Approach When to Use
wide Portable code, let the compiler choose instructions
archmage Need specific instructions, complex algorithms

Feature Flags

[dependencies]
archmage = "0.1"
Feature Description
std (default) Enable std library support
macros (default) Enable #[arcane] macro (alias: #[simd_fn])
safe_unaligned_simd (default) Safe load/store via references (exposed as mem module)
Unstable features (API may change):
Feature Description
__composite Higher-level ops (transpose, dot product)
__wide Integration with the wide crate

Testing Scalar Fallbacks

Set the ARCHMAGE_DISABLE environment variable to force scalar code paths:

ARCHMAGE_DISABLE=1 cargo test
ARCHMAGE_DISABLE=1 cargo run --release
// With ARCHMAGE_DISABLE set, this always takes the fallback path
if let Some(token) = Desktop64::summon() {
    simd_path(token, &mut data);
} else {
    scalar_fallback(&mut data);  // Always runs with ARCHMAGE_DISABLE
}

Methods with Self Receivers

Methods with self, &self, &mut self receivers are supported via the _self = Type argument.
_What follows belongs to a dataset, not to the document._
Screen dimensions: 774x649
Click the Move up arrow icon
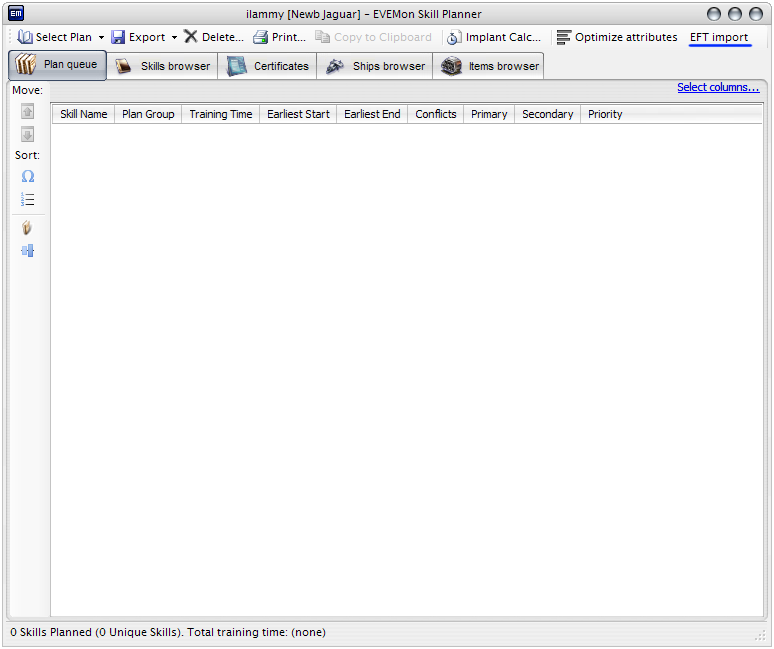(x=28, y=111)

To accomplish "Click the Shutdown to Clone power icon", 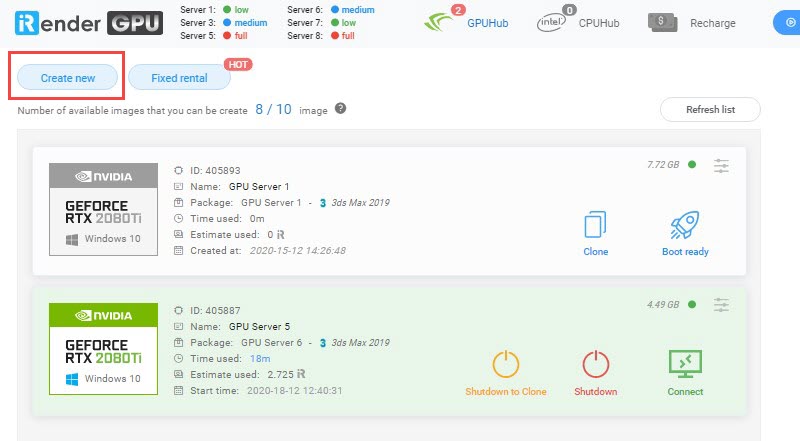I will click(506, 363).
Use _self in the function body instead of self:

use archmage::{HasAvx2, arcane};

trait SimdOps {
    fn double(&self, token: impl HasAvx2) -> Self;
    fn scale(&mut self, token: impl HasAvx2, factor: f32);
}

impl SimdOps for [f32; 8] {
    #[arcane(_self = [f32; 8])]
    fn double(&self, _token: impl HasAvx2) -> Self {
        // Use _self instead of self in the body
        let v = unsafe { _mm256_loadu_ps(_self.as_ptr()) };
        let doubled = _mm256_add_ps(v, v);
        let mut out = [0.0f32; 8];
        unsafe { _mm256_storeu_ps(out.as_mut_ptr(), doubled) };
        out
    }

    #[arcane(_self = [f32; 8])]
    fn scale(&mut self, _token: impl HasAvx2, factor: f32) {
        let v = unsafe { _mm256_loadu_ps(_self.as_ptr()) };
        let scale = _mm256_set1_ps(factor);
        let scaled = _mm256_mul_ps(v, scale);
        unsafe { _mm256_storeu_ps(_self.as_mut_ptr(), scaled) };
    }
}

Why _self? The macro generates an inner function where self becomes a regular parameter named _self. Using _self in your code reminds you that you're not using the normal self keyword.

All receiver types are supported: self (move), &self (ref), &mut self (mut ref)

License

MIT OR Apache-2.0

AI-Generated Code Notice

Developed with Claude (Anthropic). Not all code manually reviewed. Review critical paths before production use.